Sejumlah program bantuan, baik tunai maupun non-tunai, dilaporkan masih dalam proses pencairan, khususnya bagi Keluarga Penerima Manfaat (KPM) yang telah memenuhi syarat.
Berdasarkan informasi terbaru yang beredar di masyarakat, terdapat sedikitnya delapan jenis bansos utama yang dijadwalkan cair secara bertahap, ditambah satu program bantuan tambahan yang juga menjadi perhatian publik.
Bansos Tunai Jadi Sorotan
Bantuan sosial berbentuk tunai masih menjadi yang paling dinantikan masyarakat.
Salah satu yang utama adalah Program Keluarga Harapan (PKH) yang disalurkan melalui Kartu Keluarga Sejahtera (KKS) maupun PT Pos Indonesia.
Pencairan PKH tahap awal tahun 2026 saat ini masih berlangsung untuk sebagian penerima.
Selain itu, terdapat pula penambahan KPM baru, baik dari proses peralihan maupun masyarakat yang sebelumnya belum menerima bantuan.
Selain PKH, bantuan Bantuan Pangan Non Tunai (BPNT) juga mulai dicairkan di akhir Maret.
Sama seperti PKH, penyalurannya dilakukan melalui KKS dan PT Pos, dengan banyak penerima baru yang mulai mendapatkan bantuan ini.
Bantuan Pendidikan dan Anak Yatim
Pemerintah juga melanjutkan program bantuan pendidikan melalui Program Indonesia Pintar (PIP) yang diberikan kepada siswa dari jenjang SD hingga perguruan tinggi (KIP Kuliah).
Bantuan ini disalurkan melalui rekening siswa dan jadwal pencairannya berbeda-beda, tergantung jenjang pendidikan.
Sementara itu, bantuan Atensi YAPI (Yatim, Piatu, dan Yatim Piatu) juga kembali disalurkan.
Setiap anak penerima akan mendapatkan bantuan sebesar Rp200.000 per bulan yang dicairkan setiap tiga bulan sekali atau sebesar Rp600.000.

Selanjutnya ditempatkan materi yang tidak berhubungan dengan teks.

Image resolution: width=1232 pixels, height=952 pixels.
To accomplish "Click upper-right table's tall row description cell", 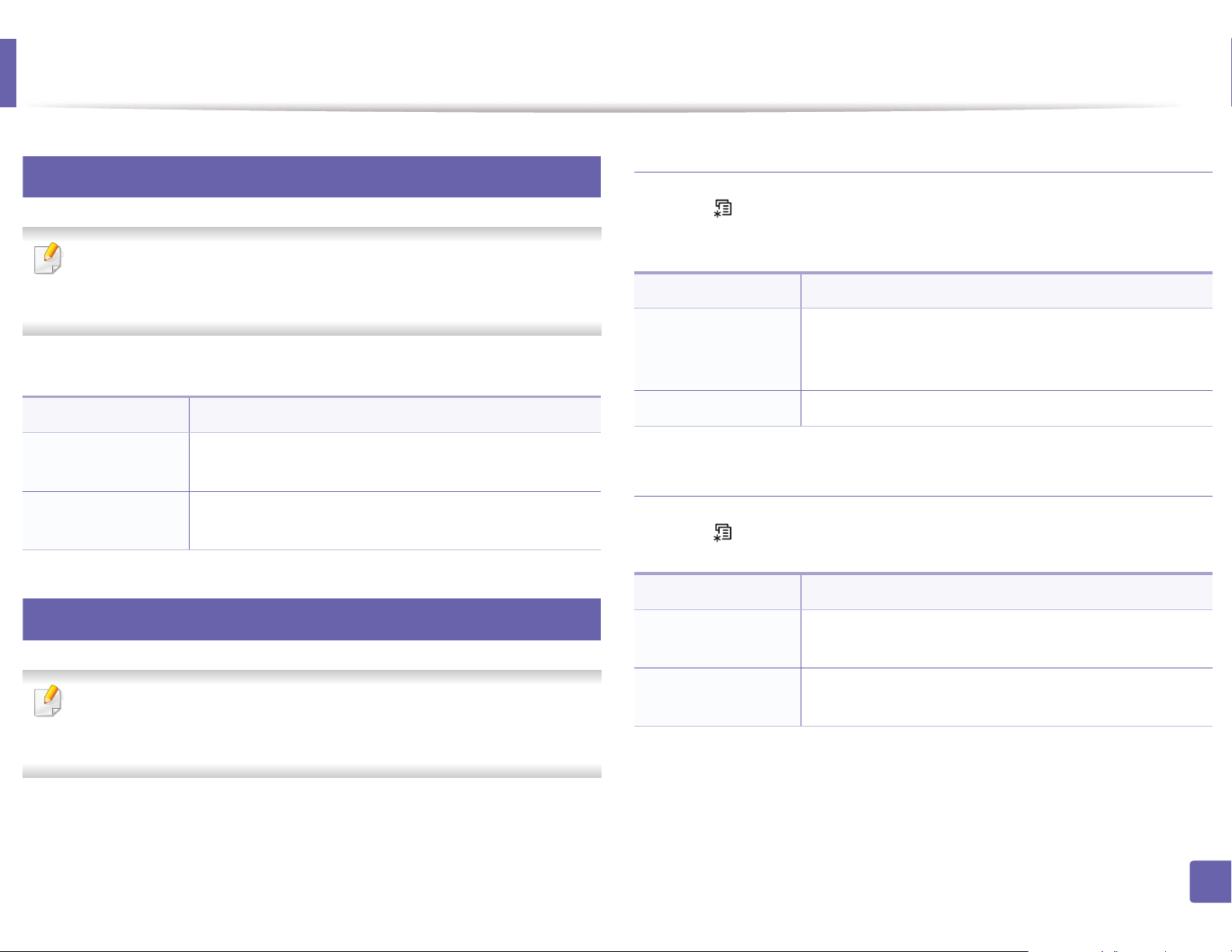I will coord(1007,349).
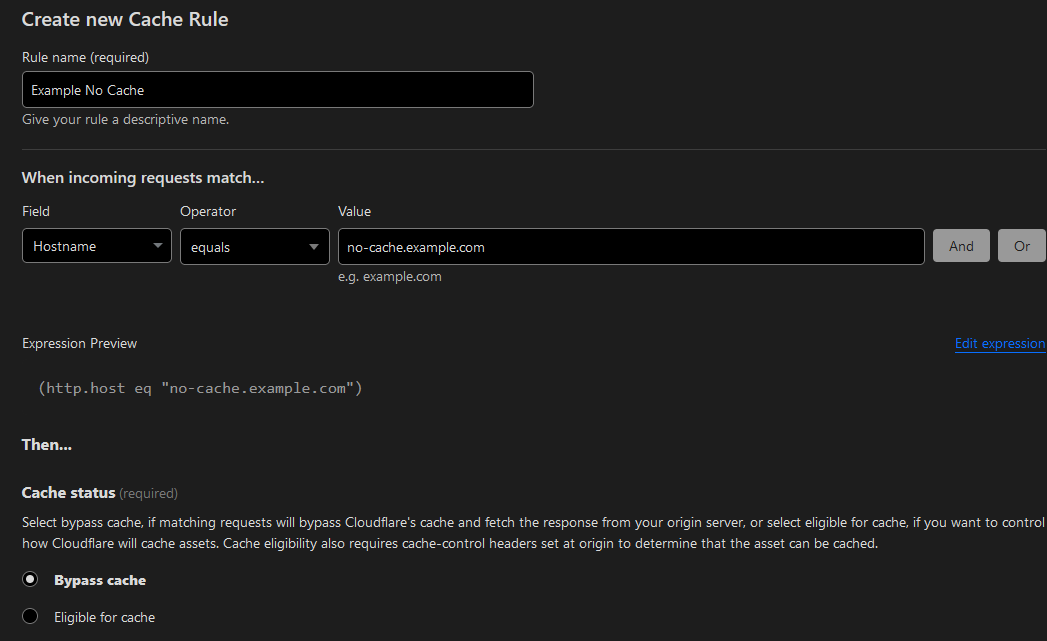Click the Expression Preview label
Image resolution: width=1047 pixels, height=641 pixels.
(x=80, y=343)
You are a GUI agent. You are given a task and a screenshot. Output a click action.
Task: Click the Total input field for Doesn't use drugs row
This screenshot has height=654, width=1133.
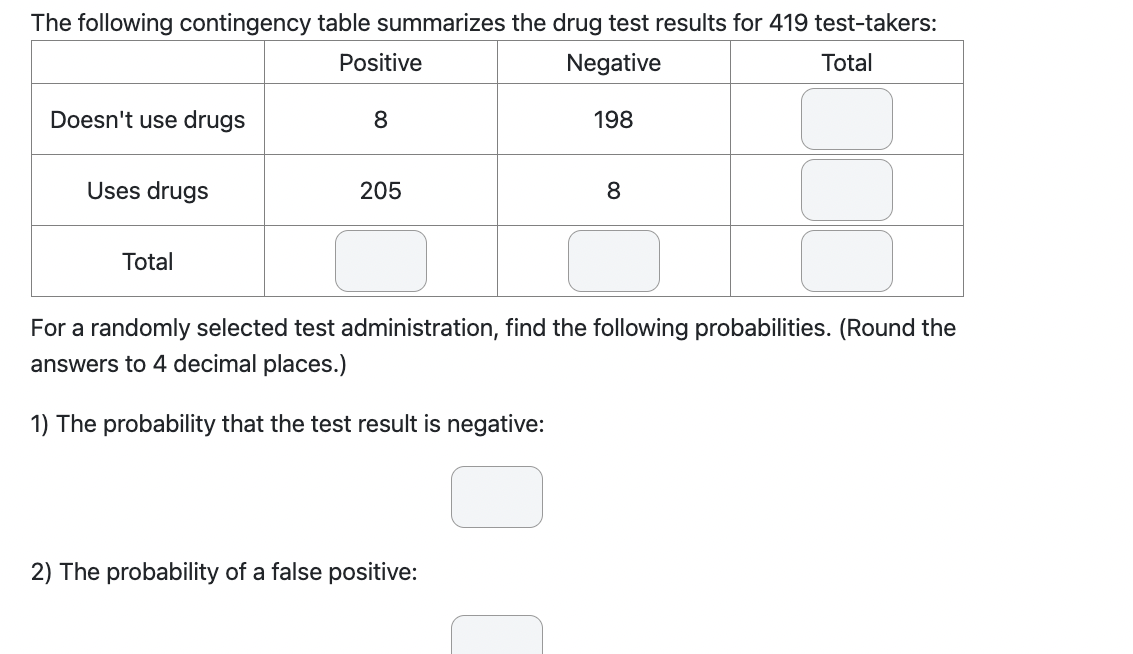pos(846,118)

BLT Dana Desa dan Jaminan Kesehatan
Program BLT Dana Desa tetap berjalan di berbagai wilayah, meskipun jumlah penerimanya terbatas.
Bantuan ini menyasar masyarakat miskin ekstrem yang belum terdaftar dalam PKH maupun BPNT, dengan nominal Rp300.000 per bulan.
Selain itu, bantuan PBI Jaminan Kesehatan (JKN) juga masih diberikan kepada masyarakat kurang mampu.
Program ini membantu pembayaran iuran BPJS Kesehatan bagi warga yang masuk dalam kategori desil 1 hingga 5, sesuai hasil verifikasi terbaru.
Bantuan Tambahan: Beras dan Minyak Goreng
Pemerintah juga menyalurkan bantuan tambahan berupa bahan pokok.
Untuk alokasi Februari dan Maret 2026, bantuan dirapel menjadi:
- 20 kg beras - 4 liter minyak gorengBantuan ini ditujukan kepada lebih dari 30 juta KPM di seluruh Indonesia, khususnya yang berada di kategori desil 1 hingga 4.
PKH Plus dan Program Tambahan Lain
Di beberapa daerah seperti Jawa Timur, terdapat program PKH Plus yang memberikan tambahan bantuan sebesar Rp500.000, khususnya bagi lansia dan masyarakat rentan.
Selain itu, muncul pula program bantuan baru yang masih menjadi pembahasan, yaitu bantuan MBG (Makan Bergizi Gratis).
Program ini diharapkan dapat lebih tepat sasaran, khususnya bagi masyarakat miskin dan wilayah tertinggal.
Penyaluran Bertahap
Seluruh bantuan sosial ini disalurkan secara bertahap.
Masyarakat diimbau untuk terus memantau informasi dari pemerintah desa atau instansi terkait mengenai jadwal pencairan dan mekanisme pengambilan bantuan.
Dengan adanya berbagai program bansos ini, pemerintah berharap dapat membantu meringankan beban ekonomi masyarakat serta meningkatkan kesejahteraan, terutama bagi kelompok rentan dan kurang mampu.